On 10/16/2012 06:28 PM, sh...@impsec.net wrote:
I'm a junior time-nut at best but it looks to me like jitter from the
USB Ethernet is acceptably low, based on ntpq -p anyway:

It's a minor problem at worst. There are many worse conflating factors and NTP adjusts very slowly anyway to deal with receiving time over the internet. Supporting a more precise protocol like PTP, or even better CERN's White Rabbit extensions to it, is another matter and at that point you're using all custom hardware including switches. Not good for the bank account.
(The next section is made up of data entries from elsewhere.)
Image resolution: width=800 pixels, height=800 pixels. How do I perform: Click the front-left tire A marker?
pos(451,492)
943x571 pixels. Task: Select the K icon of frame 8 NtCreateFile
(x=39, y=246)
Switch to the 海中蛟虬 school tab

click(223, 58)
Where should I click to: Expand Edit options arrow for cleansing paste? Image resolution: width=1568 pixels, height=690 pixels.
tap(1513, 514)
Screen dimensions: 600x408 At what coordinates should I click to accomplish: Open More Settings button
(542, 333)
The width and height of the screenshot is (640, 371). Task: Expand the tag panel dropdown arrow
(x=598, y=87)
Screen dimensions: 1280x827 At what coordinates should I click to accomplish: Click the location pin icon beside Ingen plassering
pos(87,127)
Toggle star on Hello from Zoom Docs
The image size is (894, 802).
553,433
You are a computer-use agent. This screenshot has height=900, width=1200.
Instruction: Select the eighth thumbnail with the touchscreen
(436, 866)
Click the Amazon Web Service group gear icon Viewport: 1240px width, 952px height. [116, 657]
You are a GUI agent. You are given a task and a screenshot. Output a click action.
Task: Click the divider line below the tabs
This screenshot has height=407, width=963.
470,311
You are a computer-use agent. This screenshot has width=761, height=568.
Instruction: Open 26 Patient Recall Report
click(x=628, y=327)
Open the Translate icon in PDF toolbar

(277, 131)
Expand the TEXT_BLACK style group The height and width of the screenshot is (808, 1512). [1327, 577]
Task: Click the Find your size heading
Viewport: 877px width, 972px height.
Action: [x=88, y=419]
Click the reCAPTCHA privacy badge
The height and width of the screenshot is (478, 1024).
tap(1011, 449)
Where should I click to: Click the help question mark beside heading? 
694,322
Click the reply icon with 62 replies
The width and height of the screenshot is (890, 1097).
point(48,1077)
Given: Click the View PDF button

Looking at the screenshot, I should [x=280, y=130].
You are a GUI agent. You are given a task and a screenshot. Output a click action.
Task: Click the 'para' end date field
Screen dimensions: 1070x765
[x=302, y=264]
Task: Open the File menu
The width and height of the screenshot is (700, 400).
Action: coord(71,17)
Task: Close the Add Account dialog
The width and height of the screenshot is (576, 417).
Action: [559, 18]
That said, I have considered a project almost identical to what
George is describing -- a very simple Linux-powered board that consumes negligible power and whose sole purpose in life is to run a NTP server from GPS. My focus was on doing it from scratch as a single PCB (except the GPS module, for now), but it seems the choices for easily sourceable Linux-capable microprocessors that are in 1mm BGA, let alone non-BGA, can be counted on one hand. AM1707 was the chip that I would use for the "off the shelf microprocessor" approach.

It may actually be more effective -- and cool -- to use a FPGA and implement a microprocessor inside that instead! I have booted linux on a ORPSoC soft processor, but that was on a $300 dev board. Scaling it down to a cheap single-board computer would be challenging but not unthinkable. That particular SoC requires quite a lot of FPGA resources so something else would be required to avoid needing a $30 FPGA.

But my current plans, not fully baked nor on any sort of schedule, involve neither linux nor a conventional ntpd. I'm designing a low-cost GPSDO around an ARM microcontroller that keeps its own time and is capable of acting as a "dumb" NTP server -- it would respond to requests from clients but would not receive time from other nodes. The loop would be stabilized solely by GPS although the loop algorithms will probably be adopted from NTPns because they are quite similar to what the GPSDO itself needs to do. I was originally planning to only support an ovenized oscillator as the LO, but it would also be possible to use a tunable TXCO or perhaps a small OCXO that could reside on the board and not take up much space or power. Connect 3 of these to the network and you've got a great stratum 1 pool.

Right now I have a prototype GPSDO working although the loop algorithm is amateurish. I've been putting off working on it for a few weeks now, I need to sit down and study NTPns so I can implement a similar algorithm. The current one would be good enough for NTP but does not yet track time of day. The network components are not in the prototype, but I have written some sample code into another project that does have ethernet and it seems to work, so putting the two pieces together should result in a great NTP server.

Oh dear, now I've written quite a lot and probably raised some eyebrows. Better quit while I'm behind.